For every line in the material, set down an identical one.

### Available data:
▼
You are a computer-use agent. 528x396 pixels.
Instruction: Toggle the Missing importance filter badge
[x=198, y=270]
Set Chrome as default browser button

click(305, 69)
▲
### Written reply:
You are a computer-use agent. 528x396 pixels.
Instruction: Toggle the Missing importance filter badge
[x=198, y=270]
Set Chrome as default browser button

click(305, 69)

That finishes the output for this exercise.